# Markov State Models of Ising model dynamics

Recall that the "true" activation rate at 30˚C (determined from 450 unbiased time traces of the Ising process) is

$\alpha_0 = 1.075 \pm 0.008$ $\text{kHz}$

Here, we will work through the steps of building an MSM from a similar data set of 32 discrete-time trajectories, sampled every 1 µs.  For convenience, we have already simulated kinetic Monte Carlo traces, and converted them to discrete-time trajectories for you.

How close do you think we can get to the true value of $\alpha_0$?

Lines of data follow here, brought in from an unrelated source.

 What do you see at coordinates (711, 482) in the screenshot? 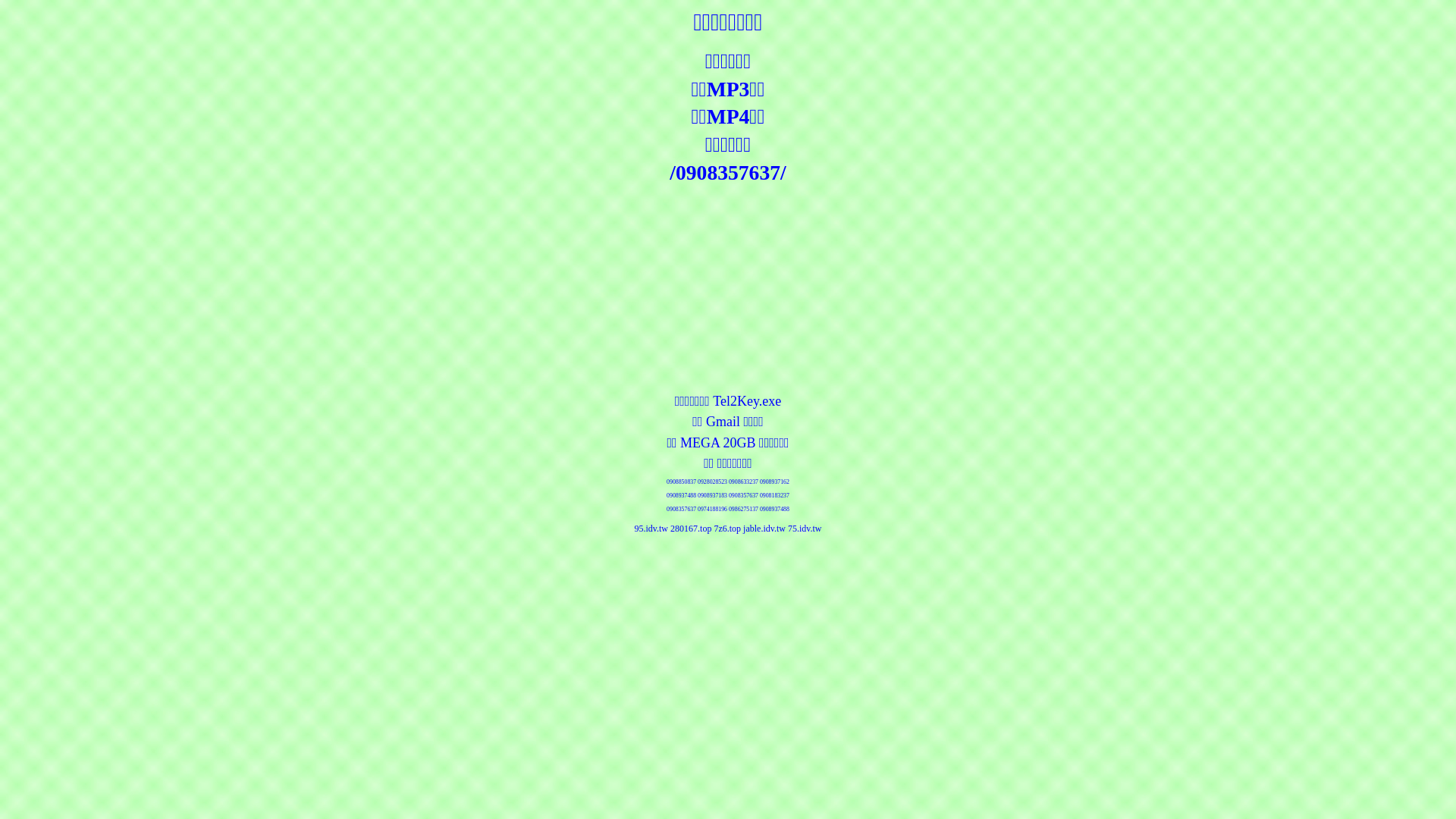
I see `'0928028523'` at bounding box center [711, 482].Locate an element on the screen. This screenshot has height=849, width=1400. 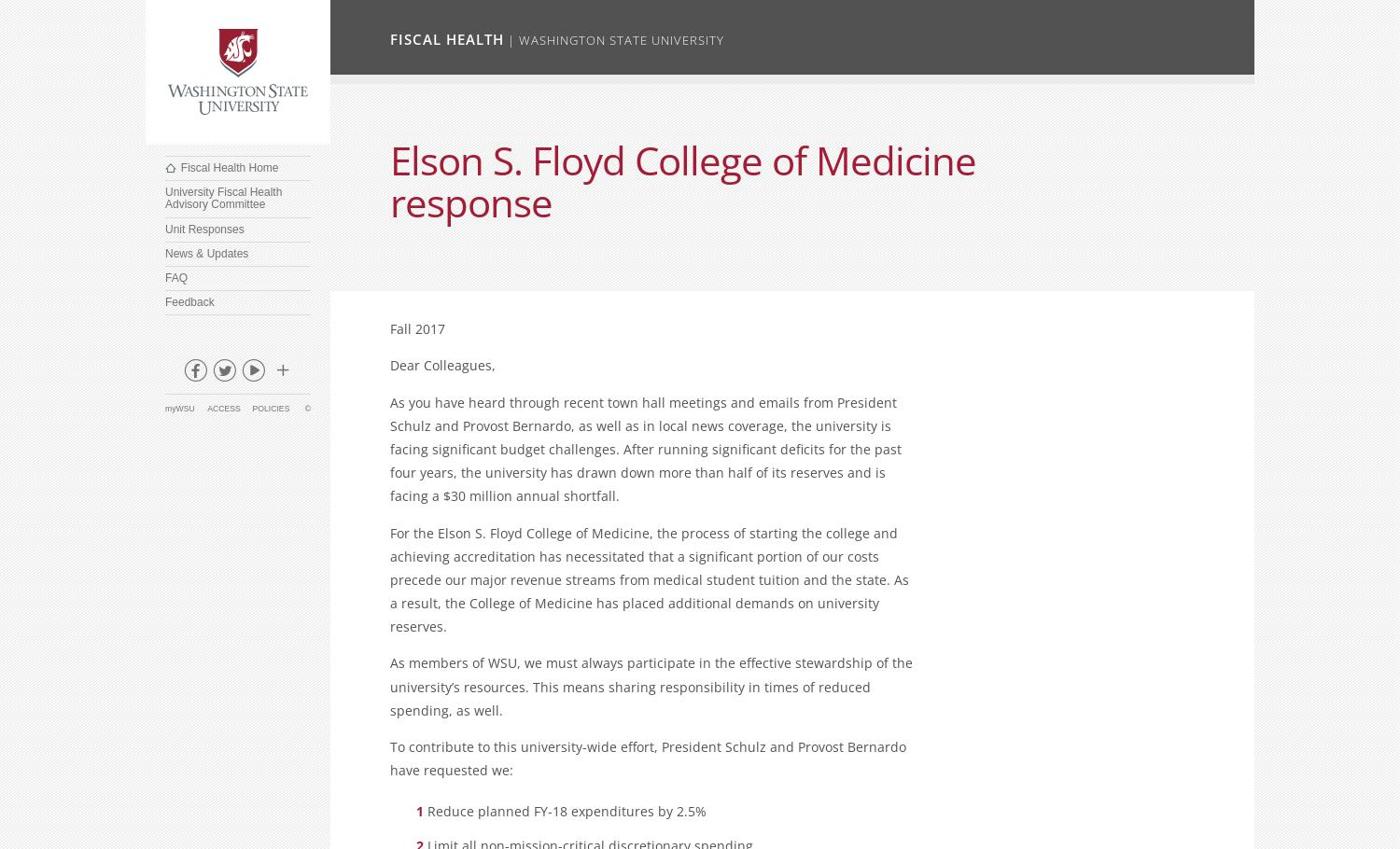
'Policies' is located at coordinates (270, 407). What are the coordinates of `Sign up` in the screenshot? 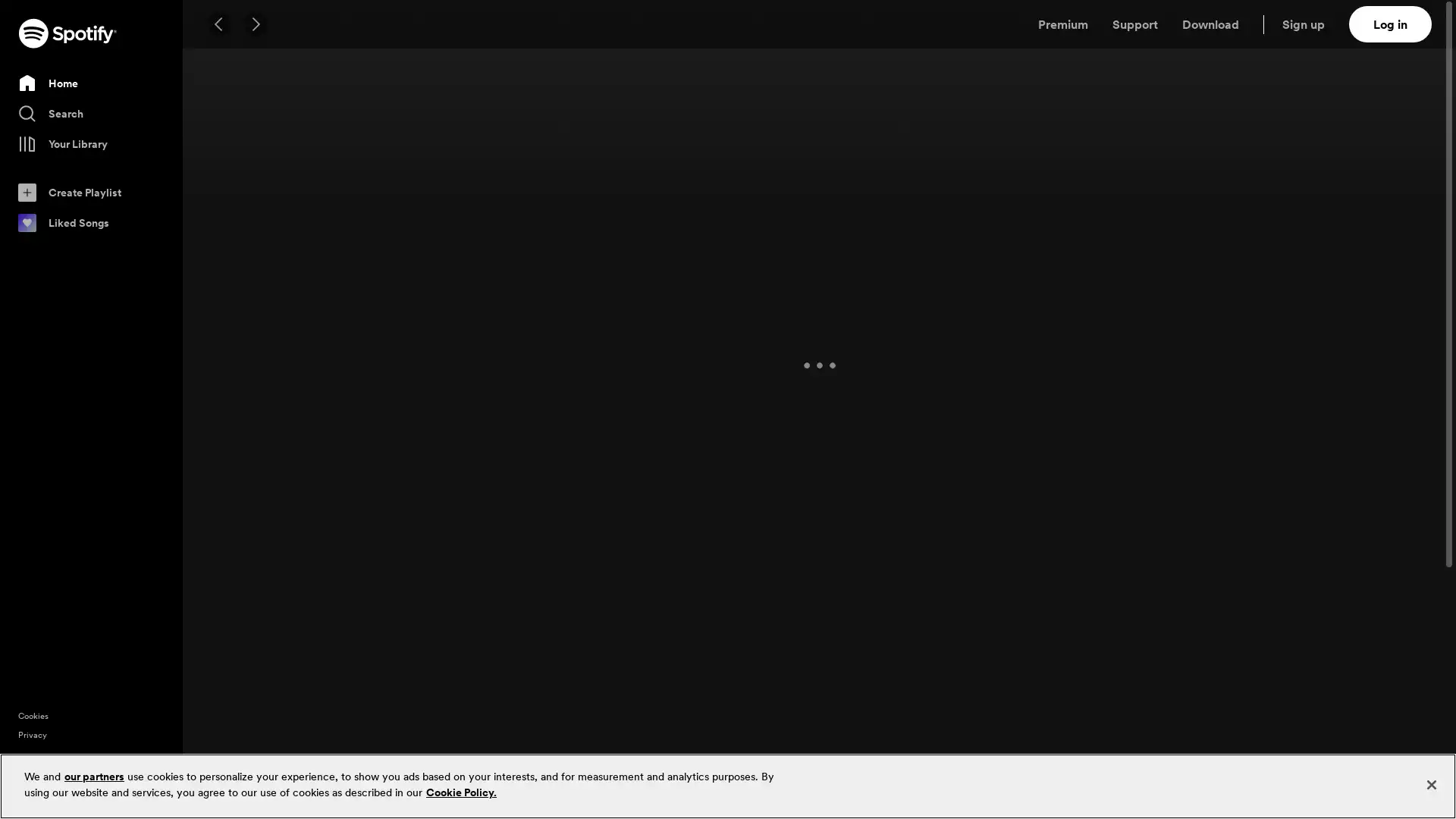 It's located at (1312, 24).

### Step 1:  Load in the trajectory data

The trajectories are stored as $T \times 400$ <code>numpy</code> arrays, where $T$ is the number of snapshots.

In [None]:
import numpy as np
import glob

### adjust the number of trajectories we want in our dataset by uncommenting
tags = ['a','b','c','d','e','f','g','h']   # 8 trajectories
#tags += ['i','j','k','l','m','n','o','p']  # 16
#tags += ['q','r','s','t','u','v','w','x'] # 24
#tags += ['aa','bb','cc','dd','ee','ff','gg','hh']   # 36

filenames = ['data/%s_all.msmtraj.npy'%s for s in tags]
nfiles = len(filenames)
trajs = [np.load(filenames[trial]) for trial in range(nfiles)]

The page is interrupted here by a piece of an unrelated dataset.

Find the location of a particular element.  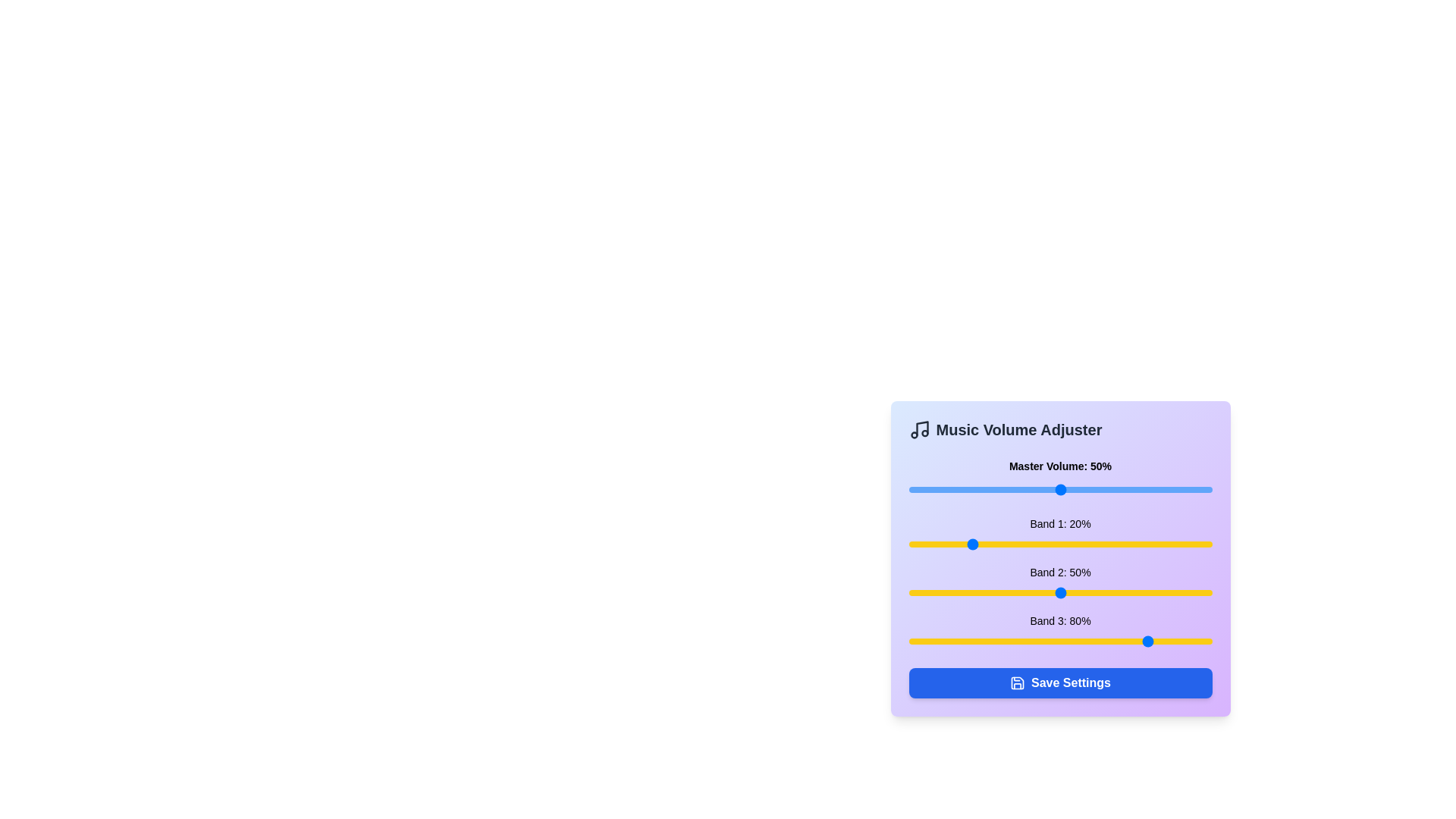

'Band 2' value is located at coordinates (1139, 592).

print 'The shape of a trajectory array:', trajs[0].shape

Let's take a look at the first of the trajectories...

In [None]:
%matplotlib inline
import matplotlib.pyplot as plt

skip_frames = 1
dq = 1.0/(20*20)   # gating charge/ncells
dt = 1e-6

plt.figure( figsize=(20,4))

plt.subplot(2,1,1)
# Let's make a time trace of the gating charge
timepoints = np.arange(0,trajs[0].shape[0]-skip_frames)*dt  # in seconds
gating_charge = dq*trajs[0][skip_frames:,:].sum(axis=1)
plt.plot(timepoints*1000.0, gating_charge)   # convert to ms
plt.xlim(0,250)
plt.xlabel('time (ms)')


plt.subplot(2,1,2)
# Let's make a histogram of the gating charge
qbins = np.arange(0.0, 1.0+2*dq, 2*dq)
qcenters = (qbins[0:-1]+qbins[1:])/2.0
counts, edges = np.histogram(gating_charge, bins=qbins)
plt.plot(qcenters,counts)
plt.xlabel('gating charge (e)')



### Step 2:  Perform time-lagged Indepedent Component Analysis (tICA)

Next, the tICA algorithm is used perform dimensionality reduction to a subspace of tICs representing the degrees of freedom along which the most time-correlated (i.e. slowest) motions occur.

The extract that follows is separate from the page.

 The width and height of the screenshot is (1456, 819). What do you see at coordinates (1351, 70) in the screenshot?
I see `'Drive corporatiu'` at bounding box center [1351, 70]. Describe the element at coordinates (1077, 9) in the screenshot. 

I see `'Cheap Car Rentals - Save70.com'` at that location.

This step requires constructing and diagonalizing a 400 $\times$ 400 correlation matrix, so it may take some time.

The output is:

(1) A series of trajectories in the new coordinate system, i.e. the values of each tIC over time.  These trajectories are stored in <code>tica_coords</code>, and saved to file.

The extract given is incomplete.